** Record excerpts follows **
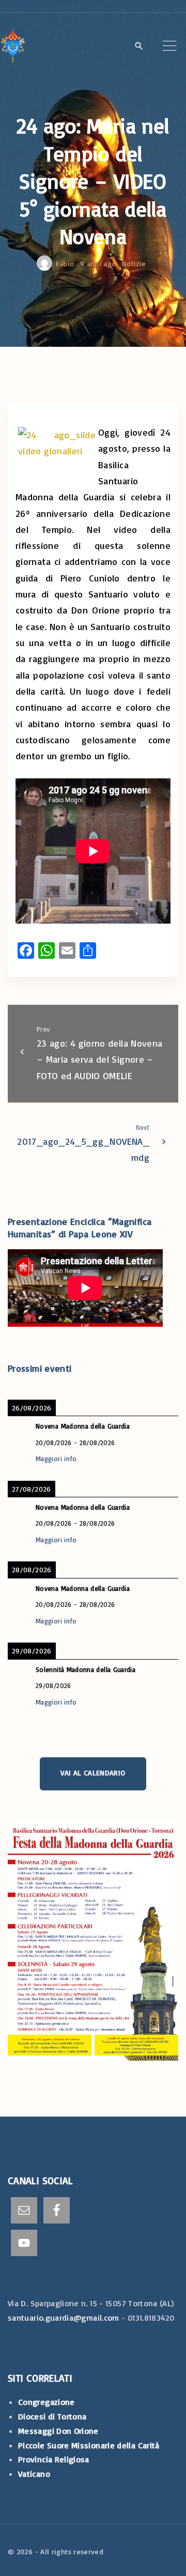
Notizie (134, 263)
** End of Record excerpts **
** Record excerpts follows **
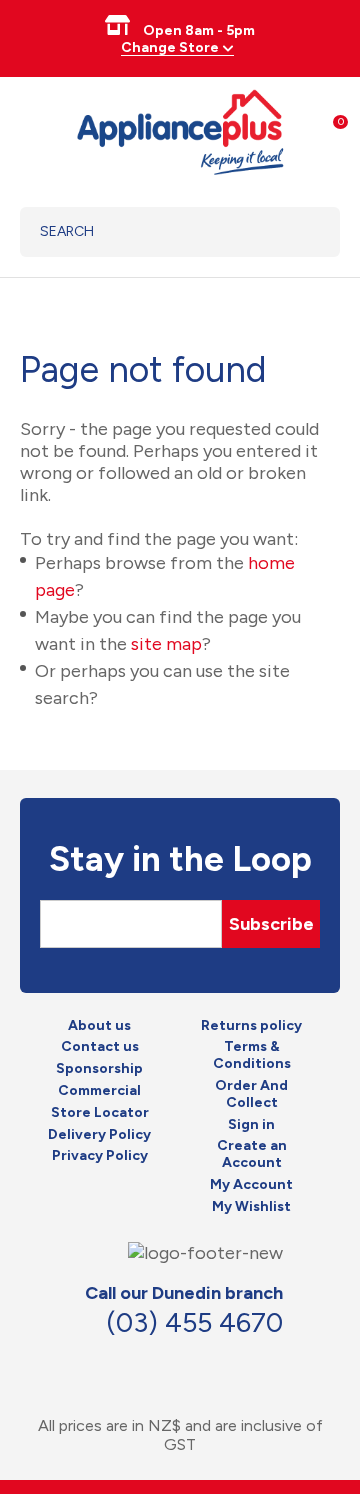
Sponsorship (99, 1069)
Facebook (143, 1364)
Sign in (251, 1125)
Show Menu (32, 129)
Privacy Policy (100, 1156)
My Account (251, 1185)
** End of Record excerpts **
** Record excerpts follows **
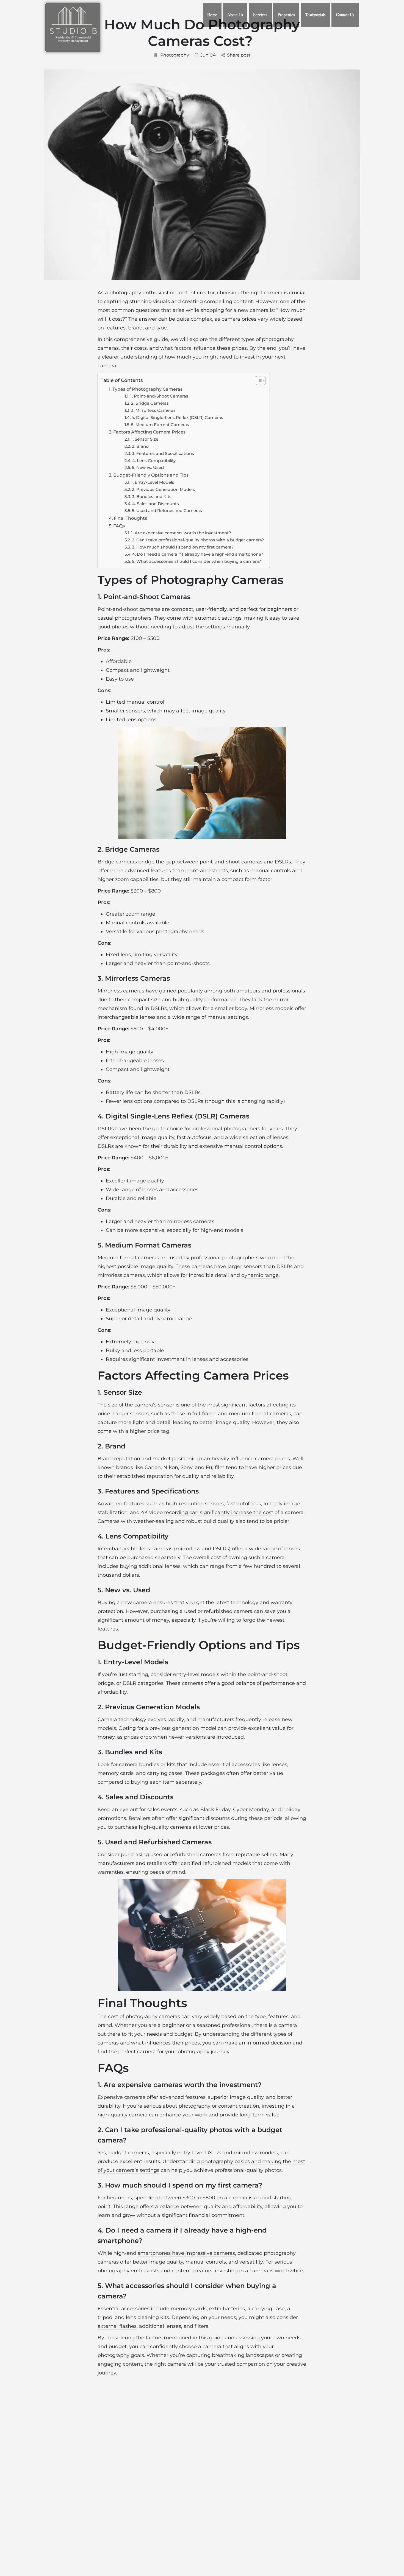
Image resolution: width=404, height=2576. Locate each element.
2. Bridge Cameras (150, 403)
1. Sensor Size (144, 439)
** End of Record excerpts **
### What is required
Please transcribe exactly the lines above from the line that has "Image resolution: width=404, height=2576." up to and including the line that has "1. Sensor Size (144, 439)"; no other line belongs in the answer.

### Output
Image resolution: width=404, height=2576. Locate each element.
2. Bridge Cameras (150, 403)
1. Sensor Size (144, 439)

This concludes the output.